The announcement coincides with a global corporate shift towards sustainable transportation practices. While most maintain that reducing carbon emissions is the responsibility of all corporate citizens (as well as private), it should be noted that the socially responsible move also makes — in many instances — sound economic sense.
Anheuser-Busch announced earlier this year that it had purchased 800 fuel cell trucks, with the truck’s manufacturer, Nikola, promising to build more than two dozen fueling stations along AB’s travel routes.
"Once fully implemented, the carbon reductions gained from these 800 trucks will reduce the brewer’s carbon emissions from logistics by more than 18 percent—equivalent to taking more than 13 thousand passenger vehicles off the road annually," Anheuser-Busch wrote in a press release announcing its purchasing commitment.

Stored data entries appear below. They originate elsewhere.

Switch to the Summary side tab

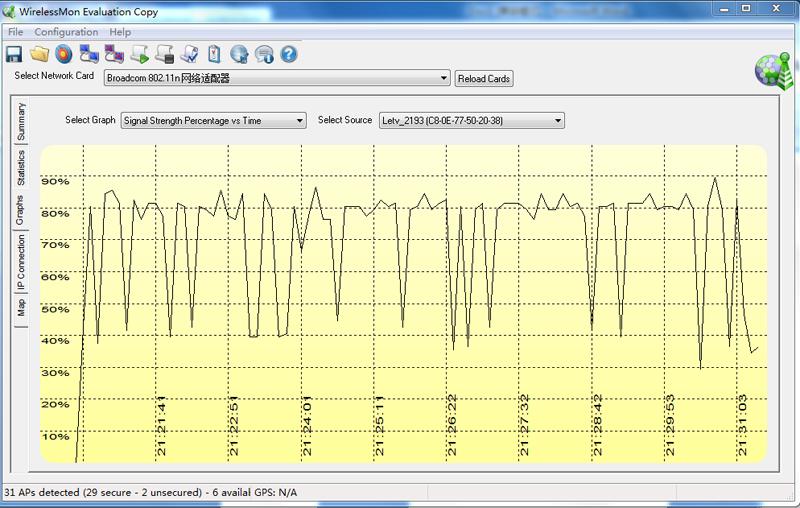click(x=21, y=121)
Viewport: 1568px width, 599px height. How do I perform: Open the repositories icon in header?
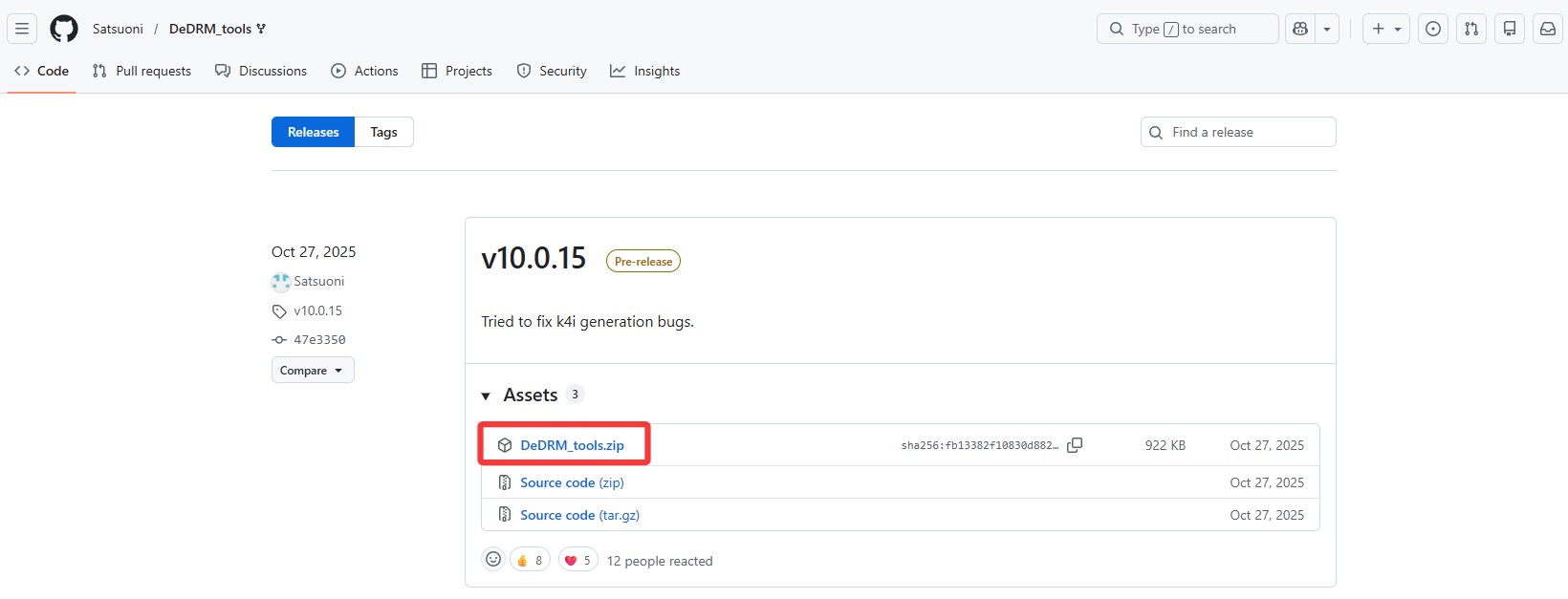tap(1510, 29)
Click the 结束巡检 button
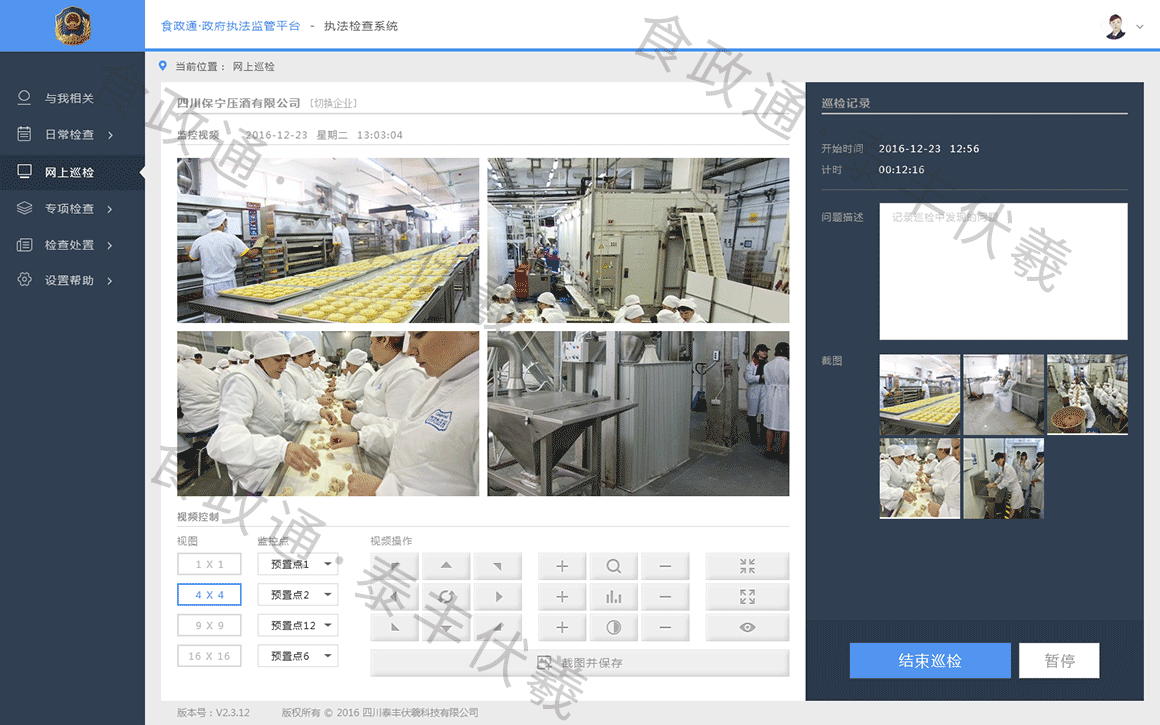Image resolution: width=1160 pixels, height=725 pixels. (x=929, y=661)
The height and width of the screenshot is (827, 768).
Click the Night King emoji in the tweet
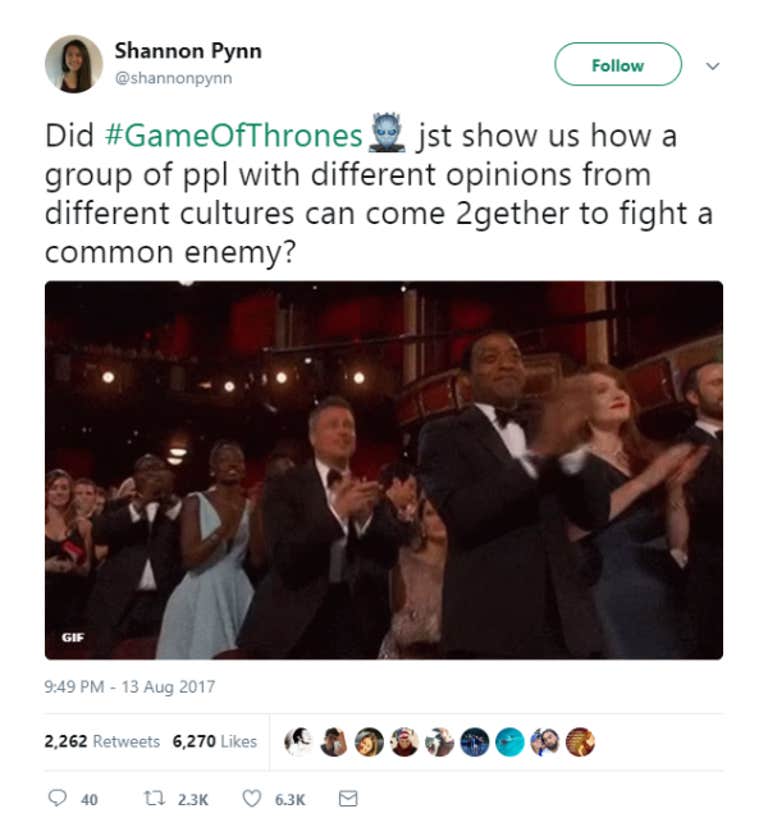pyautogui.click(x=387, y=132)
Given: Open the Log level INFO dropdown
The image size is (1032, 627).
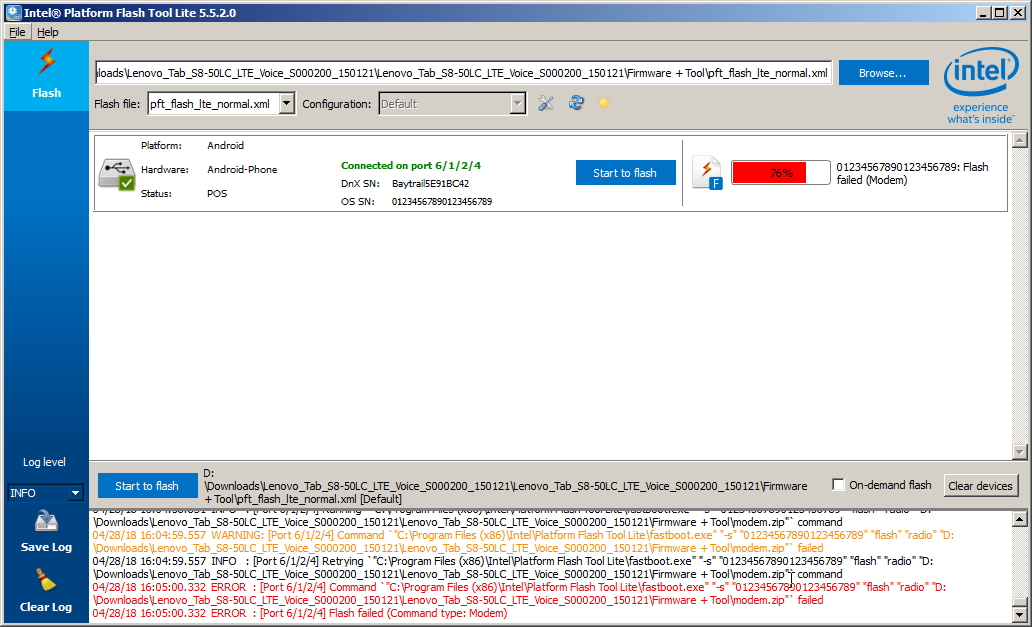Looking at the screenshot, I should pyautogui.click(x=75, y=493).
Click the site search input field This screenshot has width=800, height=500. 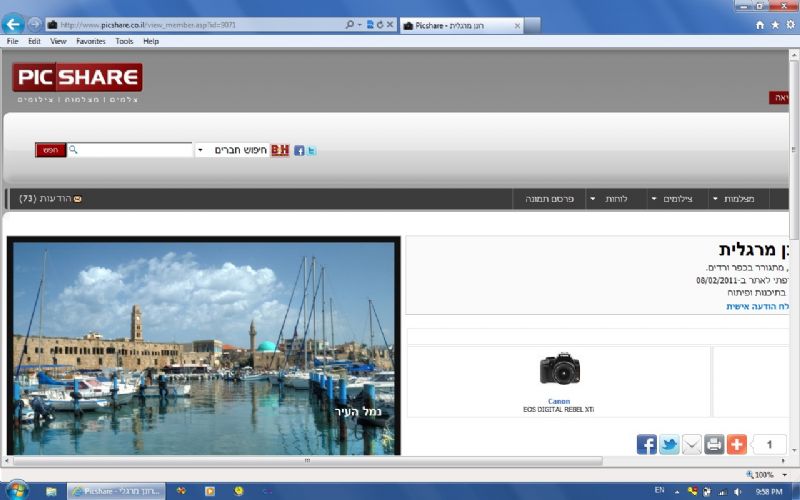(135, 150)
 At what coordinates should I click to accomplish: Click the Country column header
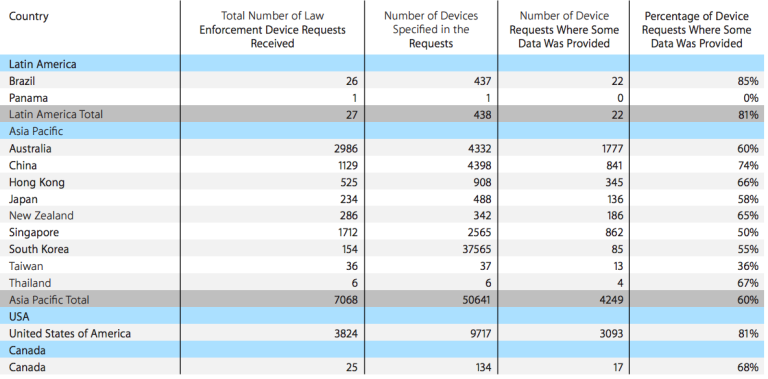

At the same time, the company will pay no more to operate the trucks than they do for today’s diesel trucks, making the emissions savings a no-brainer for the company. “My generation is tired of emissions,” said Nikola CEO Trevor Milton. “…They want things that solve the environmental impact problem.”
A recent study by the North American Council for Freight Efficiency revealed that these new technologies can elevate Class 8 diesel trucks to achieve in excess of 12mpg, a remarkable efficiency that reduces emissions while also supporting one’s bottom-line on fuel costs.
These are savings that are not just hypothetical but ones that are being realized in corporate boardrooms around the world. Last year, 115 of the world’s largest companies sought environmental impact information from more than 5,000 suppliers, part of the CDP’s Supply Chain Disclosure program. Collectively, those suppliers reported the reduction of 633 million metric tons of carbon dioxide emissions, savings that also trimmed $19.3 billion in supply chain costs.
The process does not come by chance; rather, companies looking to make profound changes must make the commitment a top-down directive that encourages the entire enterprise to ask probing questions and actively support efforts to make their supply chain more environmentally friendly.
Each of us, in our own way, can make a difference.